▶ **Required task**: Render every one of the records below as a numbered list, leaving out any blank lines.

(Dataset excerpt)
↓↓↓
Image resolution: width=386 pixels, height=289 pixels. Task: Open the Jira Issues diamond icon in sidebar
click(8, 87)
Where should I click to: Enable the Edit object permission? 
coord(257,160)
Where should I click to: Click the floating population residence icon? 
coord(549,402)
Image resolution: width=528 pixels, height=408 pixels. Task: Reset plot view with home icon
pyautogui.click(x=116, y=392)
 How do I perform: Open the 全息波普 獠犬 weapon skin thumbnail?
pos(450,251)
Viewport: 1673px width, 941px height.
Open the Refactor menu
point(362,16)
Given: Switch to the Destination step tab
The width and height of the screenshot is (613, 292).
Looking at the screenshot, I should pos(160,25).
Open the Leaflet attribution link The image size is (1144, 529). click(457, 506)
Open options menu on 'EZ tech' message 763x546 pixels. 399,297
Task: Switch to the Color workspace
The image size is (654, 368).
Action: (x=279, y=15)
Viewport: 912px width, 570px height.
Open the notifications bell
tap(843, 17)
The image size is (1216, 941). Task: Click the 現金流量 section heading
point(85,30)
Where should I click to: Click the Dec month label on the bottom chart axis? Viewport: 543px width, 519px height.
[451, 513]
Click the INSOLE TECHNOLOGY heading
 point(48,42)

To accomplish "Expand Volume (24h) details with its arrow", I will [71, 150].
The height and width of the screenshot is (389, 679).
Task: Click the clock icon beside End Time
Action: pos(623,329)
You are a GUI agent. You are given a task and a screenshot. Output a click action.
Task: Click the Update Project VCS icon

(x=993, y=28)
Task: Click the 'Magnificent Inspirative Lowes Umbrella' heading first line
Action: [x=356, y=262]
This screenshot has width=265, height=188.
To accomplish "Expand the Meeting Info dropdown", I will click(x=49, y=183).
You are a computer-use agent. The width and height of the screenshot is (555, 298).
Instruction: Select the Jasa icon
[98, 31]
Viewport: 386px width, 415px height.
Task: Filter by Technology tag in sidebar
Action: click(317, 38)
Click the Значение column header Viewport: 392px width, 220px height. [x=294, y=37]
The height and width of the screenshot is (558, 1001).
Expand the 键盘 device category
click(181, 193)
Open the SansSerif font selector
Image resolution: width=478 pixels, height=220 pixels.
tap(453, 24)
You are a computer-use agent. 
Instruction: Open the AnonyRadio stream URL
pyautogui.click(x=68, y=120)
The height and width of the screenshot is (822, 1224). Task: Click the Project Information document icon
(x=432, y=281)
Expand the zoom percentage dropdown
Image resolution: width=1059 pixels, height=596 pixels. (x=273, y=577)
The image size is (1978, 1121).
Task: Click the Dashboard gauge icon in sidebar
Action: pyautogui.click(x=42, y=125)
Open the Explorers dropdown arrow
↑↑↑
▶ **Worked solution**:
1. Image resolution: width=386 pixels, height=289 pixels. Task: Open the Jira Issues diamond icon in sidebar
2. click(8, 87)
3. Where should I click to: Enable the Edit object permission? 
4. coord(257,160)
5. Where should I click to: Click the floating population residence icon? 
6. coord(549,402)
7. Image resolution: width=528 pixels, height=408 pixels. Task: Reset plot view with home icon
8. pyautogui.click(x=116, y=392)
9.  How do I perform: Open the 全息波普 獠犬 weapon skin thumbnail?
10. pos(450,251)
11. Viewport: 1673px width, 941px height.
12. Open the Refactor menu
13. point(362,16)
14. Given: Switch to the Destination step tab
15. The width and height of the screenshot is (613, 292).
16. Looking at the screenshot, I should pos(160,25).
17. Open the Leaflet attribution link The image size is (1144, 529). click(457, 506)
18. Open options menu on 'EZ tech' message 763x546 pixels. 399,297
19. Task: Switch to the Color workspace
20. The image size is (654, 368).
21. Action: (x=279, y=15)
22. Viewport: 912px width, 570px height.
23. Open the notifications bell
24. tap(843, 17)
25. The image size is (1216, 941). Task: Click the 現金流量 section heading
26. point(85,30)
27. Where should I click to: Click the Dec month label on the bottom chart axis? Viewport: 543px width, 519px height.
28. [451, 513]
29. Click the INSOLE TECHNOLOGY heading
30.  point(48,42)
31. To accomplish "Expand Volume (24h) details with its arrow", I will [71, 150].
32. The height and width of the screenshot is (389, 679).
33. Task: Click the clock icon beside End Time
34. Action: pos(623,329)
35. You are a GUI agent. You are given a task and a screenshot. Output a click action.
36. Task: Click the Update Project VCS icon
37. (x=993, y=28)
38. Task: Click the 'Magnificent Inspirative Lowes Umbrella' heading first line
39. Action: [x=356, y=262]
40. This screenshot has width=265, height=188.
41. To accomplish "Expand the Meeting Info dropdown", I will click(x=49, y=183).
42. You are a computer-use agent. The width and height of the screenshot is (555, 298).
43. Instruction: Select the Jasa icon
44. [98, 31]
45. Viewport: 386px width, 415px height.
46. Task: Filter by Technology tag in sidebar
47. Action: click(317, 38)
48. Click the Значение column header Viewport: 392px width, 220px height. [x=294, y=37]
49. The height and width of the screenshot is (558, 1001).
50. Expand the 键盘 device category
51. click(181, 193)
52. Open the SansSerif font selector
53. Image resolution: width=478 pixels, height=220 pixels.
54. tap(453, 24)
55. You are a computer-use agent. 
56. Instruction: Open the AnonyRadio stream URL
57. pyautogui.click(x=68, y=120)
58. The height and width of the screenshot is (822, 1224). Task: Click the Project Information document icon
59. (x=432, y=281)
60. Expand the zoom percentage dropdown
61. Image resolution: width=1059 pixels, height=596 pixels. (x=273, y=577)
62. The image size is (1978, 1121).
63. Task: Click the Dashboard gauge icon in sidebar
64. Action: pyautogui.click(x=42, y=125)
65. Open the Explorers dropdown arrow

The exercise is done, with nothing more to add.